Continue the text below about the research projects in NJIT's Co-Lab, starting right after its last sentence and ignoring the data.

*SELECTED TEXT*

· · · · · · ·

Currently, the university handles hardware for data intensive research.
Over 20 faculty members from NJIT and several visiting scholars from other universities have been involved in these projects as co-investigators or co-authors. In addition, hundreds of students were involved, either as research assistants, or as subjects in experiments who were subsequently debriefed and had an opportunity for hands-on learning about the experimental method.
Current Research Projects Conducted in Co-Lab:
Dr. Brook Wu’s projects:
- Information filtering by multiple examples: This approach utilizes multiple representative articles provided by a user as positive samples to represent a complex information need without the user composing any search query. The system learns from the user samples and ranks the all documents in a document base (such as a digital library), based on their relevance to the information need representing the sample documents provided by the user using a semi-supervised Positive and Unlabeled Learning (PU Learning) approach. To achieve a high level of learning performance even with few positive samples, the system utilizes under-sampling, which is especially beneficial when desired documents similar to the samples are not evenly distributed in the document base.
- Task-based user profiling for personalized query refinement: This project uses the user’s prior search sessions to model his or her evolving search interests with long- and short-term, and positive and negative descriptors. To reduce the noise in the dataset, the clicked pages in the user’s search sessions are represented using social tags to form a pseudo user representation, from where the descriptors in the user’s profile are derived.
- Intent-based user segmentation with query enhancement for online advertisement: This project proposes a query enhancement mechanism that augments a user’s queries by leveraging the user’s query log, which provides more useful context for the user’s interests and hence reduces the ambiguity in the inferred user’s intent.
- Automatically generating audience level metadata for digital library resources: This project trains a support vector machine classifier to label digital library resources by subject and reading level automatically.

· · · · · · ·

*INFORMATION GIVEN*
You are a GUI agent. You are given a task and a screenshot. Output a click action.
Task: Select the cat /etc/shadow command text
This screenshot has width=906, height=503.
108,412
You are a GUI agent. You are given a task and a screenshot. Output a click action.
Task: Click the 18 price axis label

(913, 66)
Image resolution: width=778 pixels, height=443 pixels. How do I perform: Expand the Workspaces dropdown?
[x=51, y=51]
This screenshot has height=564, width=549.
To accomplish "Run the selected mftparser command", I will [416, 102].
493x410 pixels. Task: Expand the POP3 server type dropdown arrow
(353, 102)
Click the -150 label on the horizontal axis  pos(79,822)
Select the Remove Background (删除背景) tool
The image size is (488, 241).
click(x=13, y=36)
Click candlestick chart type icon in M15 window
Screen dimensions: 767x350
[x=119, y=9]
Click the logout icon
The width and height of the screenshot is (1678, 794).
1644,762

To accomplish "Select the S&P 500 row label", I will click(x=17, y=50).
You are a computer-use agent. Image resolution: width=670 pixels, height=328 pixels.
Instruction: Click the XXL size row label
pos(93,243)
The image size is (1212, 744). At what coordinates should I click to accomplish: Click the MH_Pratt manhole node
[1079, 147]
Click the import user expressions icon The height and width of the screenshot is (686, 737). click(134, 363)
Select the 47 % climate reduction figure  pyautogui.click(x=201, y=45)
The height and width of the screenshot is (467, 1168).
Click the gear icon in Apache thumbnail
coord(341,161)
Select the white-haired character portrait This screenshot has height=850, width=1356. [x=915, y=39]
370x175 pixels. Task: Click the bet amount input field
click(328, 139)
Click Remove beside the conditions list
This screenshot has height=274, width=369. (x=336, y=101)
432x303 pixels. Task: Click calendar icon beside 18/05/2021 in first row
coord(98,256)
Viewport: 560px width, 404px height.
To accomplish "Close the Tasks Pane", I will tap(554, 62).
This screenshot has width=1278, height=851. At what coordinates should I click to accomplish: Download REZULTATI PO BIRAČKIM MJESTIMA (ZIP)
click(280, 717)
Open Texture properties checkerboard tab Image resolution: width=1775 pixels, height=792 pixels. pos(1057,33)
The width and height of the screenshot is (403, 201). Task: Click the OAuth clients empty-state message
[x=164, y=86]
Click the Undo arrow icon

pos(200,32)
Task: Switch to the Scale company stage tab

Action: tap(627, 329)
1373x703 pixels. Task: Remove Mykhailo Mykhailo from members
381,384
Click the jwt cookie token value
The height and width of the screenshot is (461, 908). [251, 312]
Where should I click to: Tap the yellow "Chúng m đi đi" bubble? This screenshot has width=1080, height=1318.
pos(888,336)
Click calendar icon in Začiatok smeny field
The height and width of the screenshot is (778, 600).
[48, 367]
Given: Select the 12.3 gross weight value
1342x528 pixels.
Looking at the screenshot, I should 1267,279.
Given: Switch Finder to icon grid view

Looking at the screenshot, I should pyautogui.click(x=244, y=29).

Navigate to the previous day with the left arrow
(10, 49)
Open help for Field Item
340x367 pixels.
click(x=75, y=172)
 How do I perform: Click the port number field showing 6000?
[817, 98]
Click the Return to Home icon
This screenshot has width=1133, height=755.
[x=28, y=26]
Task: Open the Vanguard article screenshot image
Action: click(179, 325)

· · · · · · ·

*RESPONSE FOR THIS EXERCISE*
- Concept chaining utilizing meronyms in text characterization: This project utilizes semantic and linguistic content categorization, which will facilitate improved access methods for digital library resources.
Dr. Lian Duan’s projects:
- Dr. Duan is currently working on a new framework for evaluating correlation. Because of randomness, existing methods either evaluate the degree of correlation without controlling the type I error rate, or evaluate the type I error rate from the independence instead of a certain degree of correlation. His three main directions are: (1) developing a framework to properly measure the degree of correlation with a controlled type I error rate. (2) studying the bias of different measures under his framework and providing guidelines to choose the proper measure under different situations. (3) providing appropriate data structures to speed up the correlation search. Such research has significant impacts on social network and healthcare domains. It enables more precisely measuring the impact of one node on others in social network or one drug on adverse drug reactions. In addition, it also improves a very popular community detection method.
Dr. Songhua Xu’s projects:
- Dr. Xu is working on several projects concerning big data processing, especially in the healthcare domain. He also is researching text extraction from images, and a much more effective approach to patent search. Among his big data projects is one to study the rich amount of personal information shared openly among cancer patients and cancer-free people online. He is developing domain-specific informatics tools to automatically reconstruct people's spatio-temporal lifelines, link them to spatio-temporal environmental data available from online sources such as the Environmental Protection Agency, and mine them using machine learning methods to search for salient associations between changes of migration-influenced environmental exposure and cancer risk.